C’est par cet exemple que le modérateur introduit Yves Mintoogue, ancien militant de l’Association pour la Défense des Droits des Etudiants du Cameroun (ADDEC).
2. « Le rôle et la responsabilité des médias occidentaux dans la diffusion d’idées reçues et de clichés sur les conflits en Afrique », par Yves Mintoogué.
Yves Mintoogue a pour sa part mis en exergue le rôle et la responsabilité des médias occidentaux dans la diffusion des idées reçues et des clichés sur les conflits qu’on observe en Afrique. Il a introduit son propos en mettant en exergue deux types de dynamiques qui travaillent le continent africain et qui lui apparaissent comme les principales sources de conflits sur le continent. Il s’agit, d’une part, des dynamiques liées aux « contraintes globales » qui pèsent sur l’Afrique et, d’autre part, des dynamiques internes liées aux rapports entre identité, inégalité et accès aux ressources sur le continent.

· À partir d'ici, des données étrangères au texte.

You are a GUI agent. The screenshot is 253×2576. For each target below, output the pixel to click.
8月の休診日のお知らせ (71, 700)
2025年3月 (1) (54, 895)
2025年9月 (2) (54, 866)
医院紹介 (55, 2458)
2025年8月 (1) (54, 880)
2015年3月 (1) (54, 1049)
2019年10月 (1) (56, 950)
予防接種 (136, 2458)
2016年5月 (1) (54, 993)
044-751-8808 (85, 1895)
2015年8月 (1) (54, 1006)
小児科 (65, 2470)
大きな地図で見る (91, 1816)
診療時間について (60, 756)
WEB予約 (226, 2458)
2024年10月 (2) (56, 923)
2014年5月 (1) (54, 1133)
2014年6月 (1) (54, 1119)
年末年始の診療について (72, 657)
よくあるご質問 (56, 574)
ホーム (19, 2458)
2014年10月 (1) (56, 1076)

En parlant de « contraintes globales », il désignait notamment la dette ainsi que les politiques économiques et sociales imposées par les institutions financières internationales aux pays africains. Ces dernières ont des conséquences particulièrement négatives sur les conditions de vie des populations africaines (en termes d’accès à l’éducation, à la santé, à une alimentation saine et à diverses denrées de première nécessité) qui en sont les principales victimes. Ce sont ces dynamiques qui sont à l’origine de la plupart des émeutes de la faim qui ont secoué de nombreux pays africains à la fin des années 2000. L’intervenant estime par ailleurs qu’il existe souvent des alliances stratégiques complexes entre les puissances occidentales qui imposent ces conditionnalités et les élites prédatrices locales, lorsque ces dernières ne sont pas évincées sur la base de considérations qui, au fond, n’ont pas grand-chose à voir avec l’intérêt des populations locales. D’après Yves Mintoogue, c’est sur ce terreau que se développe en Afrique une perception de plus en plus négative de l’action de la « communauté internationale » mais aussi des médias internationaux que beaucoup d’Africains considèrent aujourd’hui comme des alliés objectifs de dominants dont ils reprennent et relaient le discours, par la légèreté avec laquelle ils traitent souvent l’actualité africaine.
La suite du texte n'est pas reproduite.